I wrote and wrote and wrote letters.

I would write letters to my friend Millie at church and even to my sister Rebecca, slipping them into her locker between classes.

I think that's where I learned to milk an awful lot of words out of a simple and boring life.

When I moved to Oregon, I bought a bunch of lined paper and a few ringbinder notebooks. I kind of neglected my parents and the rest of the family and documented my life in letters to Rebecca, who filed them all in the notebook for safe keeping.

They were very angsty and emotiony and full of deep pondering self-absorbed thoughts and also crushes and crises of conscience, so much so that when Paul read them, some 15 years after we were married, he said it was probably a good thing that he hadn't read these before we got married. Bless his heart.

I wrote letters when I sat in the car waiting for tract distribution and I wrote letters in church, and late at night when I had to get something out of my system before I could sleep.

Then I wrote letters to Paul, who lived two hours away.

And he wrote to me.

The first letter from him was waiting for me when I came home from school one day. My landlady, Marilyn, and her daughter Laura—who is now my sister-in-law—had taped it to the kitchen counter along with a freshly-picked flower.

We got married, eventually, and I wrote Rebecca such vivid details of our honeymoon that, when she found the letters 30 years later, she read them aloud at a family gathering and didn't hmmmmm hmmmm like she should have, and we laughed so hard we nearly passed out, but first I turned beet red in utter ghastly horror.

No one should ever document honeymoon details on paper in a letter to your sister. That is something I've learned.

With our new baby, Matthew, we moved to northwestern Ontario and Paul taught at Stirland Lake, a boarding high school for First Nations kids from the northern reserves. 

I soon saw that, much as I loved letter-writing, I would drown in the task if I didn't streamline things. Both of our families, our church in Oregon, supporters, and friends—how could I keep in touch with them all?

I began writing monthly form letters. First, Paul would photocopy them at the office. Eventually we got a primitive computer and printer. Once a month, in our house at the high school or out in a remote northern village or back at the mission headquarters further south, Paul would put the children to bed and I would type out my life into words and sentences and paragraphs.

Sometimes I think that's what kept me sort of sane those years. There was no internet, of course, and often no phone contact with family or friends.

Soon after we first arrived at Stirland Lake, I found out there was a small inter-mission newsletter called the Grapevine.

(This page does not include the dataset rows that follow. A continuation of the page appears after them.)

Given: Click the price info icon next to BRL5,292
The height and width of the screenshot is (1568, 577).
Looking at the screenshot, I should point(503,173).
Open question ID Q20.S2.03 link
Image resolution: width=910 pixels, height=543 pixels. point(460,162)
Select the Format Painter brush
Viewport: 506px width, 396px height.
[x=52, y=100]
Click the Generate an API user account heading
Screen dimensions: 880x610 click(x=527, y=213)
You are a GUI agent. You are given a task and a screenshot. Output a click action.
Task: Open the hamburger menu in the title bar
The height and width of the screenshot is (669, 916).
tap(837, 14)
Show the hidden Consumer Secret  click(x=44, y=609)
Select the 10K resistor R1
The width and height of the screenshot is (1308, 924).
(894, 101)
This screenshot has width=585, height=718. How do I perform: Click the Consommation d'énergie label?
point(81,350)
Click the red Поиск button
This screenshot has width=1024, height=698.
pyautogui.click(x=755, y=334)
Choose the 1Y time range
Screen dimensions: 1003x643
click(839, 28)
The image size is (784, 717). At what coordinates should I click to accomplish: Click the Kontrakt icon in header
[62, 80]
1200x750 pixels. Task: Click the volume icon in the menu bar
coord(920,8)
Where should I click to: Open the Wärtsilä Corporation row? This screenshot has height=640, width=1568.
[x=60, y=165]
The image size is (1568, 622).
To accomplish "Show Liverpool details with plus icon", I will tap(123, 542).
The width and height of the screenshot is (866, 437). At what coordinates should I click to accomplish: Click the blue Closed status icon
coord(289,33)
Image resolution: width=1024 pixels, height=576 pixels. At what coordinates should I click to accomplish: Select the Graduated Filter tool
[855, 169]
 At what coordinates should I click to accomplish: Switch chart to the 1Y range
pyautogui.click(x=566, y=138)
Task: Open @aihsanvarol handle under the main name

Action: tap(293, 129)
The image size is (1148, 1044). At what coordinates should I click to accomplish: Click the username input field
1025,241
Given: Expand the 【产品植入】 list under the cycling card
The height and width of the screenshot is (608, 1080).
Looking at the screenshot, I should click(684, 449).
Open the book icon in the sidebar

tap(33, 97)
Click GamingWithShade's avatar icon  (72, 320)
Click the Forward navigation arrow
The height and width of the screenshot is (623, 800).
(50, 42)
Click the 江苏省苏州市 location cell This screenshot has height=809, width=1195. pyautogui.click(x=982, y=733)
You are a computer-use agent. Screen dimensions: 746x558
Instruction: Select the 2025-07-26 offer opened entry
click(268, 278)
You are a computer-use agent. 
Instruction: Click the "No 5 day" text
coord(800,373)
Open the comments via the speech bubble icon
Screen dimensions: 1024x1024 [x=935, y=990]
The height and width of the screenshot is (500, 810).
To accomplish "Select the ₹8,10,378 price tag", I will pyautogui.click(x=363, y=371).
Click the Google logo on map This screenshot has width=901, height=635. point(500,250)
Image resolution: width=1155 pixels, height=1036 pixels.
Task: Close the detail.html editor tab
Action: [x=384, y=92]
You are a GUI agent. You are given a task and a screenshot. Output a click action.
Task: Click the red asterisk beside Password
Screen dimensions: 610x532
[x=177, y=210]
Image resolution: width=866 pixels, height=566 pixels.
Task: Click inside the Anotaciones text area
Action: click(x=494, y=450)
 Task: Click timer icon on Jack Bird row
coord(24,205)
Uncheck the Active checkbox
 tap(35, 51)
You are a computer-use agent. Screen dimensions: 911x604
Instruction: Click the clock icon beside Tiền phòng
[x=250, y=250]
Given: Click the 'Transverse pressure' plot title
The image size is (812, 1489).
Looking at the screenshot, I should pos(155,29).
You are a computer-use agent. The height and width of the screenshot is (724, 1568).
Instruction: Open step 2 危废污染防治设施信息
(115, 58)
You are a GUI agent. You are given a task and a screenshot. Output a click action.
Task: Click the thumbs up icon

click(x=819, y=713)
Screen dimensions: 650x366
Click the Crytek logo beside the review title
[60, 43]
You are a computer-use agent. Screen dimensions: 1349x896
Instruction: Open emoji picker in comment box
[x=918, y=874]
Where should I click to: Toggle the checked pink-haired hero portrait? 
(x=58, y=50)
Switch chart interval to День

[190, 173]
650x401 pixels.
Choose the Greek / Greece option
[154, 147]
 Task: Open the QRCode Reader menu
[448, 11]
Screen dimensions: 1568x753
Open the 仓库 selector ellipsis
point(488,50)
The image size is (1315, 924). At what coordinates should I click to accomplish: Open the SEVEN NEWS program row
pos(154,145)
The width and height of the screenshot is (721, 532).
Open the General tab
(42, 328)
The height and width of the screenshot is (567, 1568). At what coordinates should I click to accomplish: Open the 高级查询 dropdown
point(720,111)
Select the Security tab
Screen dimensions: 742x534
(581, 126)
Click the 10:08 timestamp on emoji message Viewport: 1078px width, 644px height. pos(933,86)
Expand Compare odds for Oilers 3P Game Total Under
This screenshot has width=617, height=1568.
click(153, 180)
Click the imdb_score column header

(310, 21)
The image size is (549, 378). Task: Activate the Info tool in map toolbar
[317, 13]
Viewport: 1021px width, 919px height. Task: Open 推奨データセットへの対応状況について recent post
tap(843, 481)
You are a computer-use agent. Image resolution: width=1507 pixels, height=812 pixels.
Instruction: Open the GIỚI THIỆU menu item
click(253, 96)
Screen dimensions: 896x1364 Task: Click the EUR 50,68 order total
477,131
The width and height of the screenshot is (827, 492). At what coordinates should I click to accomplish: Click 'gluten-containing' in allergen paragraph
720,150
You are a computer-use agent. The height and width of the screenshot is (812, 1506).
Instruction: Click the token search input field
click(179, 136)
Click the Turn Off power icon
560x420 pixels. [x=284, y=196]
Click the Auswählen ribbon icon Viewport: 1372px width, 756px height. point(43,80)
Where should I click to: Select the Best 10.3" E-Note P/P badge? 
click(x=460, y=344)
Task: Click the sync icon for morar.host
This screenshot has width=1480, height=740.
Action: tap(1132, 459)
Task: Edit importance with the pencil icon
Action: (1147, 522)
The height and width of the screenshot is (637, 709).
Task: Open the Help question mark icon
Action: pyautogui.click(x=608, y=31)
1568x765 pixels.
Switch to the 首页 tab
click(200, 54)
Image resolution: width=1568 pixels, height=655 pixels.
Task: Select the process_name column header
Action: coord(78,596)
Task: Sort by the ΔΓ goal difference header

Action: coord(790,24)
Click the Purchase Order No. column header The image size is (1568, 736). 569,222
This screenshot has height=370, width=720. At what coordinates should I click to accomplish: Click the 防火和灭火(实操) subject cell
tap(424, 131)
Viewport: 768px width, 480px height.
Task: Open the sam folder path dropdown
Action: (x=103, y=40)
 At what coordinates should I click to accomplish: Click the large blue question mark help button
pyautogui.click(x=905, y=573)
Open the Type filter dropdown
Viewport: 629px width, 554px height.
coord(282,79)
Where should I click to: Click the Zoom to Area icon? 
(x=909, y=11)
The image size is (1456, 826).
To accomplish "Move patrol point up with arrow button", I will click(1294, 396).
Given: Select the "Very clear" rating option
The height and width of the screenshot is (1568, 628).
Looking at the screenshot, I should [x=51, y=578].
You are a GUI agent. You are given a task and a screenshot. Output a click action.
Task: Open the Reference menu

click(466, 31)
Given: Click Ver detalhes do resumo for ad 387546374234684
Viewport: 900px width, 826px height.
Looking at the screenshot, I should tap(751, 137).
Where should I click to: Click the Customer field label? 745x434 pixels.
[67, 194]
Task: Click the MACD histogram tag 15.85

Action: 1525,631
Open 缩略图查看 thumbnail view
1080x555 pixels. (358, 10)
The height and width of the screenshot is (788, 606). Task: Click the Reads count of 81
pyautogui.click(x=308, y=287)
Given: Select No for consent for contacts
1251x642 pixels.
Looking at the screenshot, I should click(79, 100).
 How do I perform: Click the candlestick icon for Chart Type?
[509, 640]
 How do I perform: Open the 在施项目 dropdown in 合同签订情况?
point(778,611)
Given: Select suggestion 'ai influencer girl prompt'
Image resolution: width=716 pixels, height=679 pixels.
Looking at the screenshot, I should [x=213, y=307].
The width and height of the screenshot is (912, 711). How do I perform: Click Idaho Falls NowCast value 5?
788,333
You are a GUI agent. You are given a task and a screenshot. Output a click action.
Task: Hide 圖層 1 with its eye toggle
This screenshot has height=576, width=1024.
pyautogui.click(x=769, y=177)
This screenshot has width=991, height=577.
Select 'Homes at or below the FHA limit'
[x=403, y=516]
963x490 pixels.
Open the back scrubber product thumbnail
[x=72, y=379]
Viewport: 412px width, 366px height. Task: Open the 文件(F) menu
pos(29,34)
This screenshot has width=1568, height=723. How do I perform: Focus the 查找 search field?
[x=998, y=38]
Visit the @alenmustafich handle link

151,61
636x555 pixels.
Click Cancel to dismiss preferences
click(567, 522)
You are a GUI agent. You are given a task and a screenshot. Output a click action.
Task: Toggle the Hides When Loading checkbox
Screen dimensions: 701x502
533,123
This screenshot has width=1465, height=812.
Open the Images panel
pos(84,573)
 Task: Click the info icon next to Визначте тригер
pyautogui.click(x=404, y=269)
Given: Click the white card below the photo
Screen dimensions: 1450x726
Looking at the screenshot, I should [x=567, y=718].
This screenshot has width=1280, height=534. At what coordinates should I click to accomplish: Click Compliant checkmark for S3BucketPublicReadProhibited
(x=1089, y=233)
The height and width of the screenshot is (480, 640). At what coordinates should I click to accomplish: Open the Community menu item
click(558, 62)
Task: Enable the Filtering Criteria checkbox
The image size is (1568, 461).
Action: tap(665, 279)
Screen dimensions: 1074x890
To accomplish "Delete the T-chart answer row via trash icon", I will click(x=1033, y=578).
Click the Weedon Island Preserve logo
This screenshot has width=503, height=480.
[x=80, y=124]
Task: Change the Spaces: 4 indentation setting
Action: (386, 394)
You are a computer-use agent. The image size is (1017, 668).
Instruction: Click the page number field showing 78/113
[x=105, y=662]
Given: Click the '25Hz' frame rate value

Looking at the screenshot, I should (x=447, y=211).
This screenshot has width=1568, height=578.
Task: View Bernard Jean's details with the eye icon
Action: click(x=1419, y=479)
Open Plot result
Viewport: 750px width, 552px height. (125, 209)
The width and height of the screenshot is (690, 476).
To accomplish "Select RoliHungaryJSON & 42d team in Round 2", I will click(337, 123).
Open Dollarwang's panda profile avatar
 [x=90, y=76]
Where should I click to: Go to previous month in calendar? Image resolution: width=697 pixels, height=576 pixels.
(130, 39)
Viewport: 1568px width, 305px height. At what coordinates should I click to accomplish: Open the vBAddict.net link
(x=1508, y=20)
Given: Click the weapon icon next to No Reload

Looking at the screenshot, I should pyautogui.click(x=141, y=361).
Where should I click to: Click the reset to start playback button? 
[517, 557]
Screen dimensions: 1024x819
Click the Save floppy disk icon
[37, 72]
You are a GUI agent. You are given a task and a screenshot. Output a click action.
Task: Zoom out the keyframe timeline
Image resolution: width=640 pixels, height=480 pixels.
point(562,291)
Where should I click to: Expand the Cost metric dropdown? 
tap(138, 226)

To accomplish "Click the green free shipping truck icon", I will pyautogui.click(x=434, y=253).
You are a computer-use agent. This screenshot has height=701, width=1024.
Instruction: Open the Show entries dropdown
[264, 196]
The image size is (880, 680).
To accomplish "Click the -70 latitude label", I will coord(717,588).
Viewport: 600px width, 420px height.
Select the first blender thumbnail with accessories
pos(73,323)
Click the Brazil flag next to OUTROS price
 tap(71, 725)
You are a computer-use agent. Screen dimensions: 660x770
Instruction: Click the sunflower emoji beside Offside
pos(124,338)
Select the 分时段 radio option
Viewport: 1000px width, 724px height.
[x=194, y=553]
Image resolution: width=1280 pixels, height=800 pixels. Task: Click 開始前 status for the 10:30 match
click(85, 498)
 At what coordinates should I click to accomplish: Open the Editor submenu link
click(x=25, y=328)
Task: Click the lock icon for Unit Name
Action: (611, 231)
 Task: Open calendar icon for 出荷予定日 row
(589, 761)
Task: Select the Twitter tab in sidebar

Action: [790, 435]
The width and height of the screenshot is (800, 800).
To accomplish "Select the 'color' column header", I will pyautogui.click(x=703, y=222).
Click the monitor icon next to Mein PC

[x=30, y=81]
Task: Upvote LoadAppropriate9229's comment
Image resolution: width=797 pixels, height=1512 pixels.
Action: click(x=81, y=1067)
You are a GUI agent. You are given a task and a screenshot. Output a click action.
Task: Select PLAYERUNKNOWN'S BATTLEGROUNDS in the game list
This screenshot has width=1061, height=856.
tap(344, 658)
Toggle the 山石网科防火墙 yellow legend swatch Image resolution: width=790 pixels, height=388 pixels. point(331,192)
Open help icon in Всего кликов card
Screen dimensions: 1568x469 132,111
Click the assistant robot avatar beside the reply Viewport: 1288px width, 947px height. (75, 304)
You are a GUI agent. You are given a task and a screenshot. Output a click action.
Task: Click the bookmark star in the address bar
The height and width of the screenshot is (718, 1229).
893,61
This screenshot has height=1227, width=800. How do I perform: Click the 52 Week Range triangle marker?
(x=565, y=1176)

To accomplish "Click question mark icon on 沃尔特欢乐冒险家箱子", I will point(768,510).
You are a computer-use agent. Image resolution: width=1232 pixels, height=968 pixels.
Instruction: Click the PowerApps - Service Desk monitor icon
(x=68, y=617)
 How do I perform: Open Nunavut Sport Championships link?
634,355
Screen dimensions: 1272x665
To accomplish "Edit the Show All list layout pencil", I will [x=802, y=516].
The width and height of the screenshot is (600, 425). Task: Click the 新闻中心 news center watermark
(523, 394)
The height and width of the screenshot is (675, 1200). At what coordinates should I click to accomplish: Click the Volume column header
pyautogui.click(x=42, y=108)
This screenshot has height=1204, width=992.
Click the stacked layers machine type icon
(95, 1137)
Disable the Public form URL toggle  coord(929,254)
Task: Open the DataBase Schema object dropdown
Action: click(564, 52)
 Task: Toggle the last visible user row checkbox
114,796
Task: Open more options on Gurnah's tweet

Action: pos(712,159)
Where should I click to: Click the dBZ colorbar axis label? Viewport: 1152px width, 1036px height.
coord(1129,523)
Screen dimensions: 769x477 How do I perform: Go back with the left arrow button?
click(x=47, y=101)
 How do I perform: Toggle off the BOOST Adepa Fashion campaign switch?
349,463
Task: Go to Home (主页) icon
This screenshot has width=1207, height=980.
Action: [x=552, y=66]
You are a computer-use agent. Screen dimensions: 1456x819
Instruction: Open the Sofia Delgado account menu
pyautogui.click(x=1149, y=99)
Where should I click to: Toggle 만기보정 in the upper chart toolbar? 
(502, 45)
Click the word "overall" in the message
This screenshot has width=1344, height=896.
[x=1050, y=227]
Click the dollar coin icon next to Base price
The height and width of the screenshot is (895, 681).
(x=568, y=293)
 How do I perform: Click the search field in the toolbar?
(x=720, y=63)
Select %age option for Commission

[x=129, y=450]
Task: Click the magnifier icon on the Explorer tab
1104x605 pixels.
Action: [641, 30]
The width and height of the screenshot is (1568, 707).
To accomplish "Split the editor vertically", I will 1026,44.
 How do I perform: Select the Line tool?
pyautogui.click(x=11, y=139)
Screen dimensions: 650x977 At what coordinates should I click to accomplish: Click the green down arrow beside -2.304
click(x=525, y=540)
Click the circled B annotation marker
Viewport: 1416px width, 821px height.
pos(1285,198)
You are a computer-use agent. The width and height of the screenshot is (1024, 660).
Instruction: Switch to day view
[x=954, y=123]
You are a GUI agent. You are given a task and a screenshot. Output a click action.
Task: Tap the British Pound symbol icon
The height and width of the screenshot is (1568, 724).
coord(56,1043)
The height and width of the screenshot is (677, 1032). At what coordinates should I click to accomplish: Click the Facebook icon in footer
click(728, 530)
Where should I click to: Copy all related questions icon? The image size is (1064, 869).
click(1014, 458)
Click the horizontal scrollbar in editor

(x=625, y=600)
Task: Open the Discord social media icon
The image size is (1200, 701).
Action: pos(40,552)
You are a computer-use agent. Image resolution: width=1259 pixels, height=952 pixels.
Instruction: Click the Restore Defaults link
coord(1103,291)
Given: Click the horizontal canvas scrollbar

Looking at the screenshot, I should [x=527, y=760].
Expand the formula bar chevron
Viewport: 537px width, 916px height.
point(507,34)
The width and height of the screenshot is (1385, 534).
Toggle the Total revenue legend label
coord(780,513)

Every month, someone from each mission outpost and division—Beaver Lake Camp, headquarters, the print shop, Thunder Bay, and so on—wrote a little update of their activities and news, and it was distributed to everyone else.

Within a year I had the job of writing the Stirland Lake news. I took the job seriously and wrote newsworthy news.

Summer came. The students all flew home. Many of the staff left on vacation. Only a few of us were still on campus, which is how we got the job of taking care of our friends Dave and Ilva's goats.

Stirland Lake didn't lend itself to agriculture, but Dave and Ilva made a brave attempt. So when they left on vacation, someone had to feed and milk the two goats. One person got the job, then they left on vacation as well, until finally the job was passed to Paul.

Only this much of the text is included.